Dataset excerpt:
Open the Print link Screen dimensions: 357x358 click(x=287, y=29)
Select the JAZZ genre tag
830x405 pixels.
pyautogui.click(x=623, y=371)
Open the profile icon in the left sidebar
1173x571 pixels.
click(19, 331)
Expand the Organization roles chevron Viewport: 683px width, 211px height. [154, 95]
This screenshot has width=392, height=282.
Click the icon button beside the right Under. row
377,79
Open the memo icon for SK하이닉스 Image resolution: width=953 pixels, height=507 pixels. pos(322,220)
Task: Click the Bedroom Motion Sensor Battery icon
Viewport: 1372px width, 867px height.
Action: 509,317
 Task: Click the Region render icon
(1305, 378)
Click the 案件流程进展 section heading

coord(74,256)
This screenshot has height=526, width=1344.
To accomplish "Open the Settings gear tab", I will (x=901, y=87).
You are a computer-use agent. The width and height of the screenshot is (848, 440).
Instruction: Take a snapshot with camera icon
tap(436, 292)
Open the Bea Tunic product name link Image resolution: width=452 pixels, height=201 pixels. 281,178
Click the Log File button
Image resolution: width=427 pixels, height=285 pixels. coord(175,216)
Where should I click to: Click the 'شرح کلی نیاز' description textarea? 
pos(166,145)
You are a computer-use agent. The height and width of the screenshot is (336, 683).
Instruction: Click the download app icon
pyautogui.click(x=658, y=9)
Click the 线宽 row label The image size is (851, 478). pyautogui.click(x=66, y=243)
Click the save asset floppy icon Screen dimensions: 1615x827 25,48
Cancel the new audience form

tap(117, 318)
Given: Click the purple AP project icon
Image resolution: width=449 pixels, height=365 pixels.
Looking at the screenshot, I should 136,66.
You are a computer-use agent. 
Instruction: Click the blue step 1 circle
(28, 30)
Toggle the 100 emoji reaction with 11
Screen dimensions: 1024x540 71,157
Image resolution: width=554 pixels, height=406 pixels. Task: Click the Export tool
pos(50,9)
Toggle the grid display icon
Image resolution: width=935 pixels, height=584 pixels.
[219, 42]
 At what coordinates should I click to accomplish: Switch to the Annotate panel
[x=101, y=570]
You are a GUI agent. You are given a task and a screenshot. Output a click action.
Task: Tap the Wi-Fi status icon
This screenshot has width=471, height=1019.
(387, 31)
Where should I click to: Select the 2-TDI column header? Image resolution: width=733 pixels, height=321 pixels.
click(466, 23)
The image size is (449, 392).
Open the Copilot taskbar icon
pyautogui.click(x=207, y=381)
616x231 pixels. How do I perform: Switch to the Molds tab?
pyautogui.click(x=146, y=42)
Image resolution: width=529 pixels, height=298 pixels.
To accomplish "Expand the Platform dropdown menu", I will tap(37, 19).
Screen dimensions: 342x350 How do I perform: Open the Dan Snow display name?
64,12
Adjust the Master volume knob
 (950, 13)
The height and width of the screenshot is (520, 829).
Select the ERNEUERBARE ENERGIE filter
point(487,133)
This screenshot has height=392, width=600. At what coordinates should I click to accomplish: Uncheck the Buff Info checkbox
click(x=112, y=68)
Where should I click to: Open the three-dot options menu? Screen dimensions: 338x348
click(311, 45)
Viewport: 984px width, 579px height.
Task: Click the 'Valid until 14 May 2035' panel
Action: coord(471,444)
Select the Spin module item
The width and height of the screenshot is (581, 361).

• **Objective**:
Copy the records word for word, starting at the line that contains "At what coordinates should I click to accomplish: Switch" and ending with the final line of the records, both included.

• **Answer for this exercise**:
 At what coordinates should I click to accomplish: Switch to the Annotate panel
[x=101, y=570]
You are a GUI agent. You are given a task and a screenshot. Output a click action.
Task: Tap the Wi-Fi status icon
This screenshot has width=471, height=1019.
(387, 31)
Where should I click to: Select the 2-TDI column header? Image resolution: width=733 pixels, height=321 pixels.
click(466, 23)
The image size is (449, 392).
Open the Copilot taskbar icon
pyautogui.click(x=207, y=381)
616x231 pixels. How do I perform: Switch to the Molds tab?
pyautogui.click(x=146, y=42)
Image resolution: width=529 pixels, height=298 pixels.
To accomplish "Expand the Platform dropdown menu", I will tap(37, 19).
Screen dimensions: 342x350 How do I perform: Open the Dan Snow display name?
64,12
Adjust the Master volume knob
 (950, 13)
The height and width of the screenshot is (520, 829).
Select the ERNEUERBARE ENERGIE filter
point(487,133)
This screenshot has height=392, width=600. At what coordinates should I click to accomplish: Uncheck the Buff Info checkbox
click(x=112, y=68)
Where should I click to: Open the three-dot options menu? Screen dimensions: 338x348
click(311, 45)
Viewport: 984px width, 579px height.
Task: Click the 'Valid until 14 May 2035' panel
Action: coord(471,444)
Select the Spin module item
The width and height of the screenshot is (581, 361).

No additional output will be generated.